Le petit refrain de la nouvelle philosophie sur les pratiques politiques dominantes à l'intérieur du tiers-monde commence donc à être connu : des réprimandes et des vitupérations anti-fanoniennes accouplées à des critiques contre l'accueil que Sartre réserva naguère aux Damnés de la terre ainsi qu'à un déballage d'admonestations et d'insultes contre les mouvements de libération tricontinentaux (auxquels Bernard-Henri Lévy[3] reproche d'avoir opté pour la violence afin de débouter le Maître, violence qui, dit-il sentencieusement, ne pouvait qu'être prorogée après les indépendances, donnant ainsi naissance aux chefferies despotiques que l'on connaît – il faut s'interroger, conclut-il, sur la postérité fanonienne)[4].

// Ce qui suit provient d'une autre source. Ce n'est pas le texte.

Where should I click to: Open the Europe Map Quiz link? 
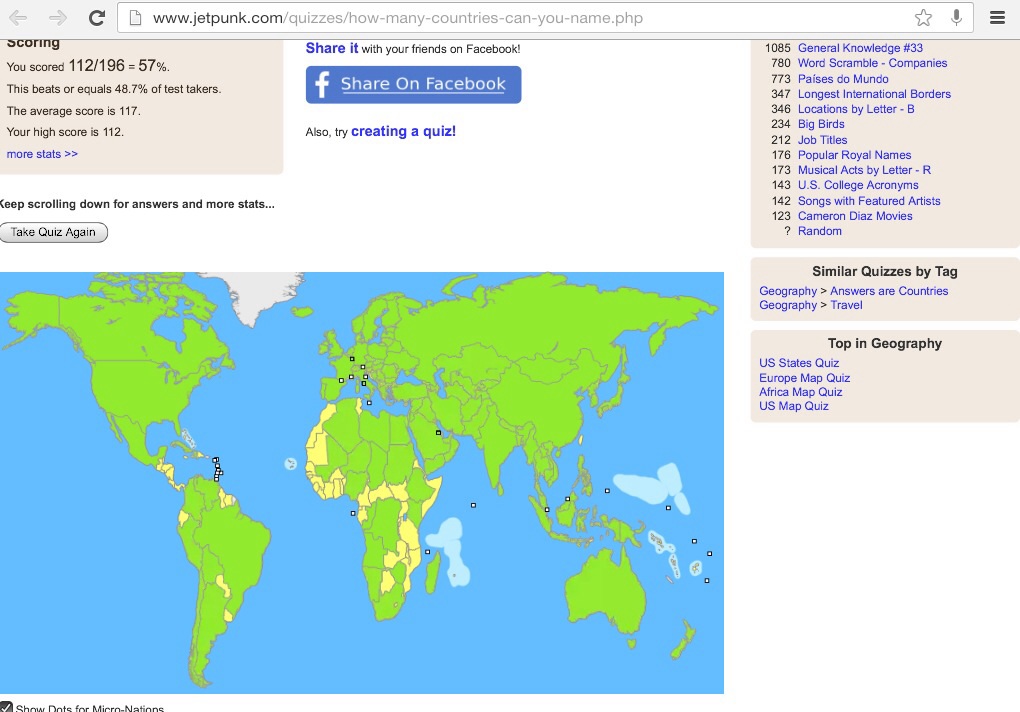click(x=804, y=378)
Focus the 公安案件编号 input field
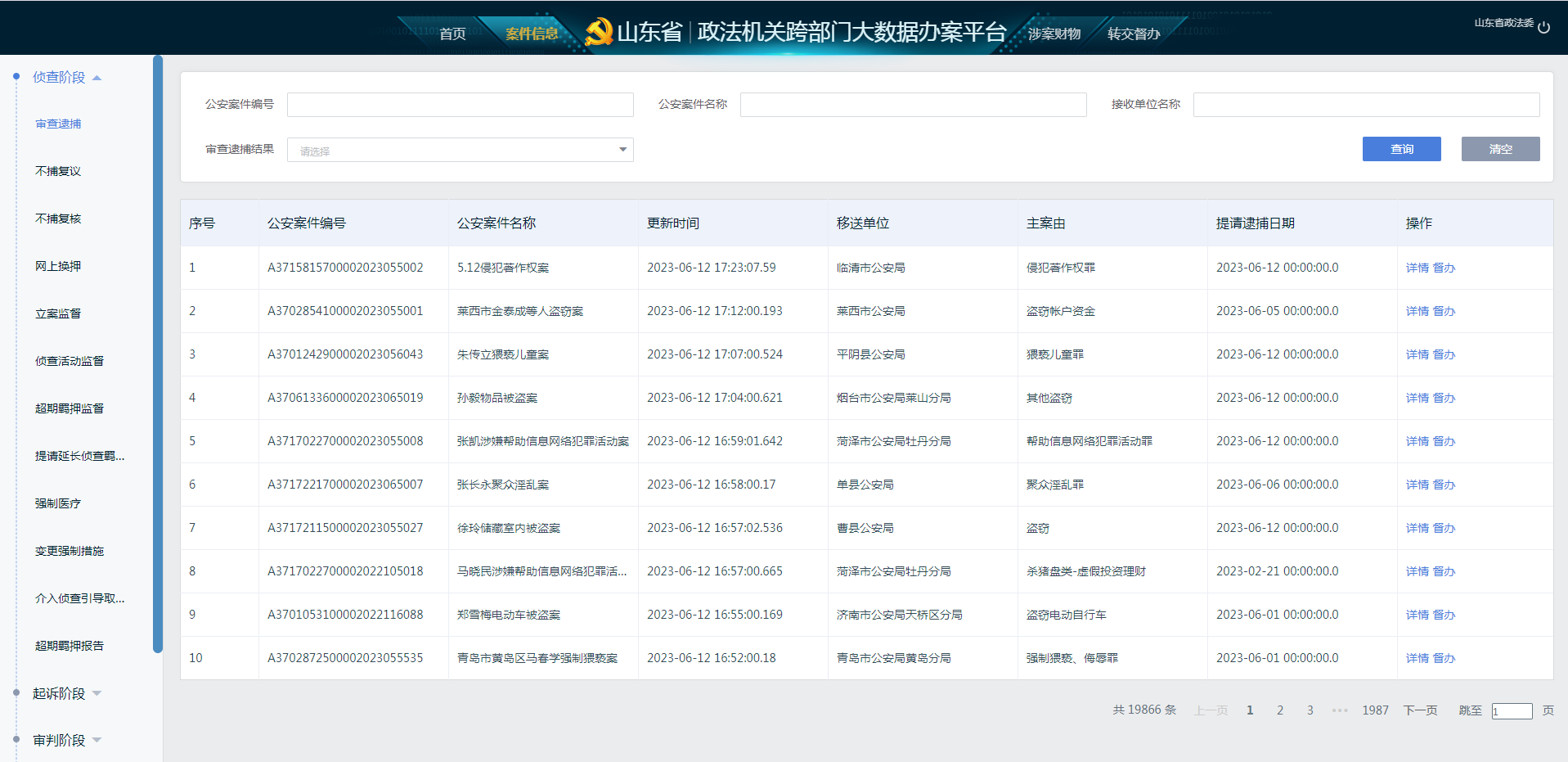 [460, 105]
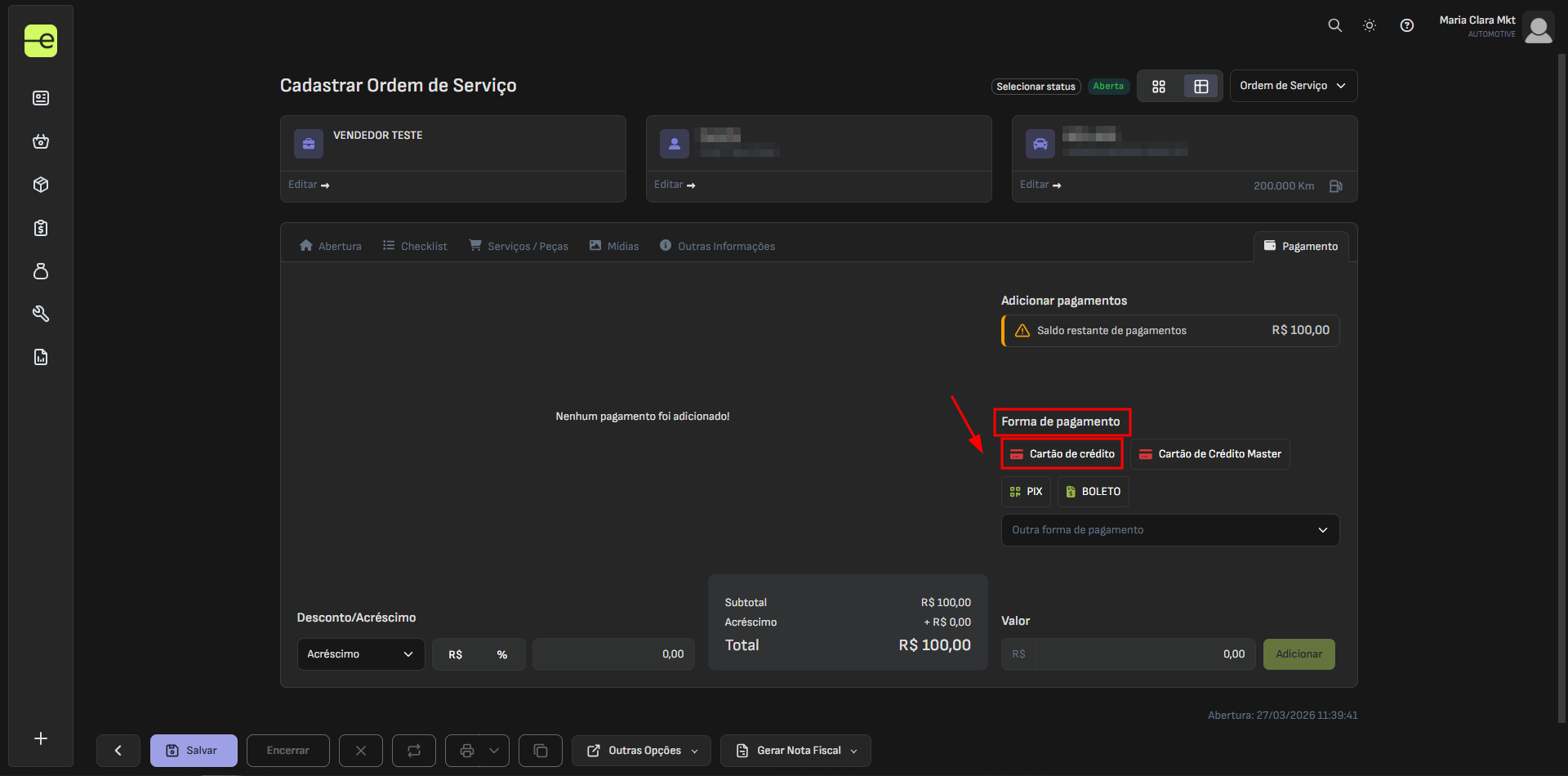Click the box inventory sidebar icon

(x=41, y=185)
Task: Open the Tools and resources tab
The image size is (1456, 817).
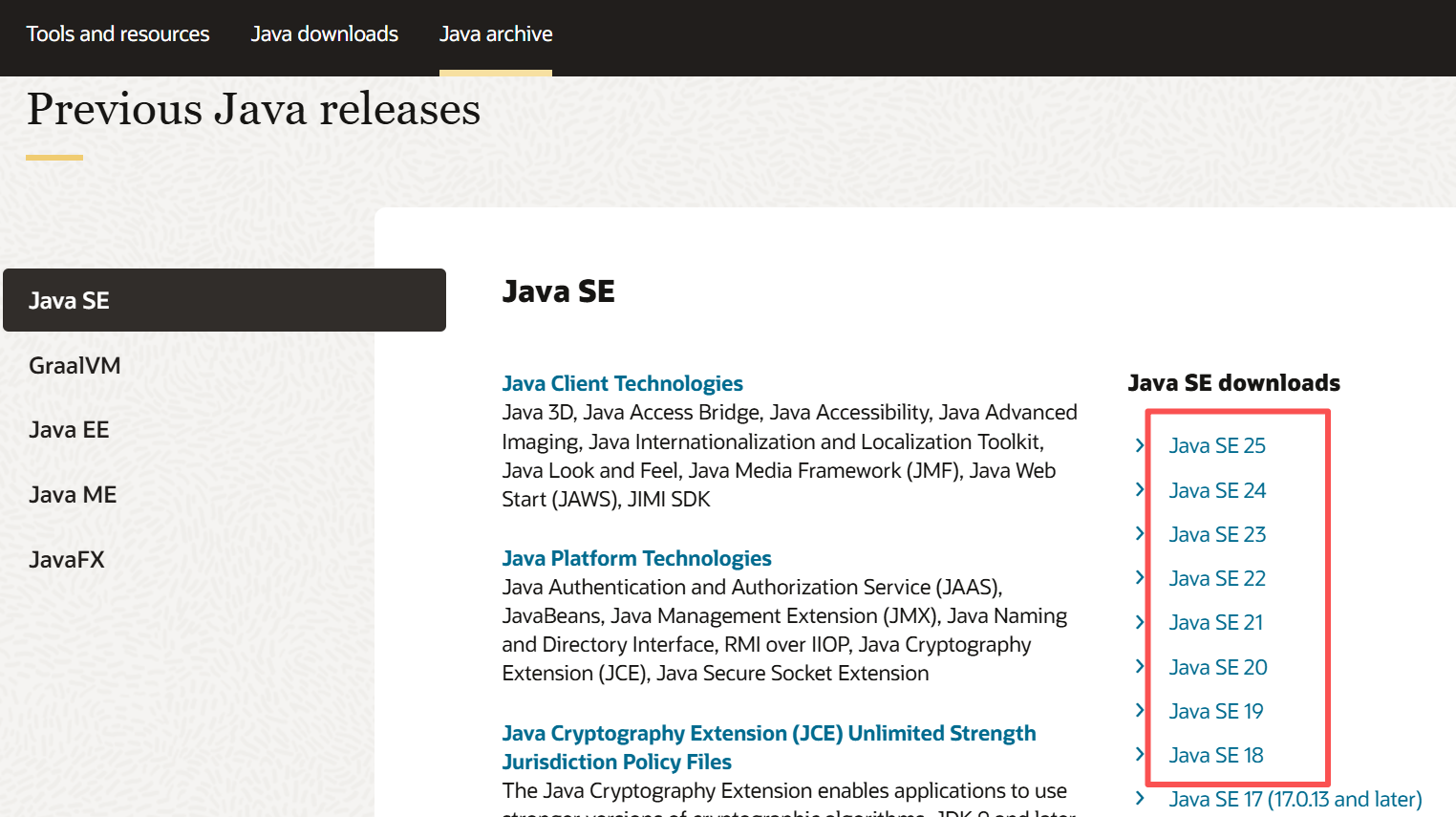Action: [x=118, y=34]
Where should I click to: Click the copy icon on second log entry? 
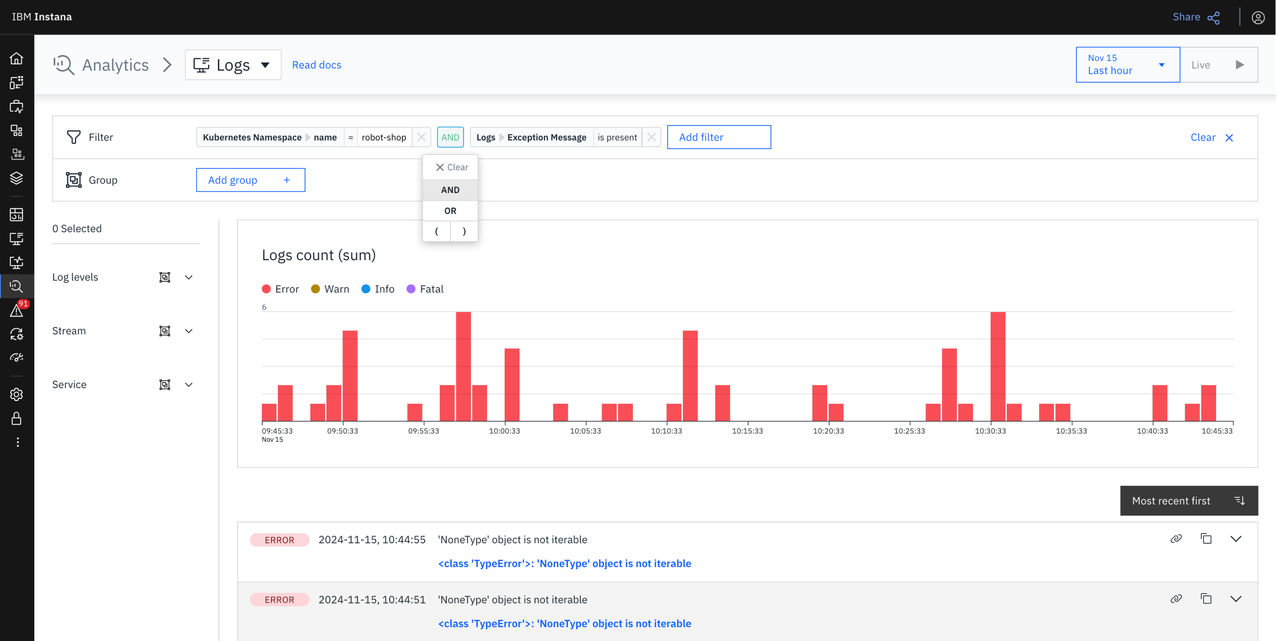click(x=1206, y=599)
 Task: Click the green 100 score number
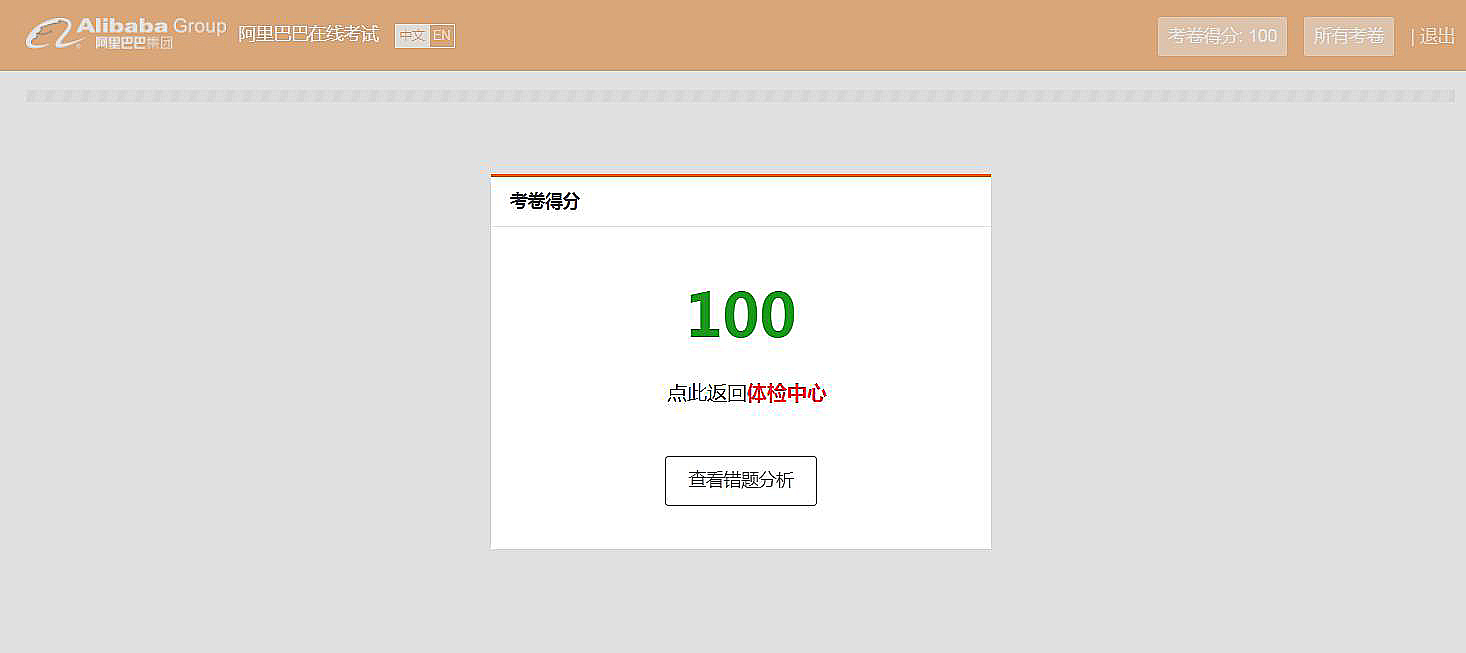pos(741,315)
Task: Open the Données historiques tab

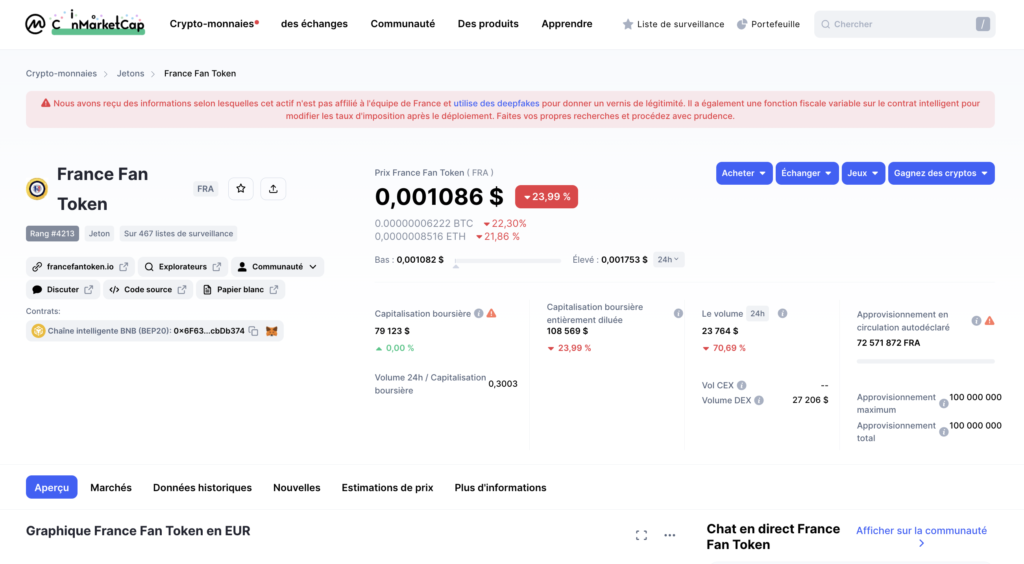Action: click(x=202, y=488)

Le politique, tel qu'il est vécu dans les sociétés post-coloniales, est autonomisé, affublé d'un isolationnisme dont on fait ensuite découler un statut particulier, d'où une absence de référence à la marque que ces sociétés conservent de leurs anciennes sujétions. Une différence irréductible, infranchissable entre l'ancienne exploitation et la nouvelle est sous-entendue comme si ce n'était pas à cause de la première que l'Afrique est aujourd'hui enracinée dans une dépendance économique, culturelle et politique.

Le récent avatar de la pensée occidentale semble [PAGE 79] confirmer que nos penseurs occidentaux ont rarement pu et su interpréter dans des termes qui ne reconduisent pas des simplifications abusives et monstrueuses les espaces socio-culturels autres que les leurs. On intitule ses ouvrages La barbarie à visage humain[5] et on le fait presque avec délectation, comme pour signifier que de toutes les façons, la barbarie ne pouvait exister que là-bas et pas ici, que seules sont barbares les mœurs politiques d'ailleurs. En annexe, last but not least, on ajoute qu'étant donné que le Maître est « l'autre nom du monde » et qu'il faut au bout du compte en élire un, il vaut mieux que ce soit « le moins pire ». Naturellement, et comme par hasard, ce ne peut être que celui de chez soi...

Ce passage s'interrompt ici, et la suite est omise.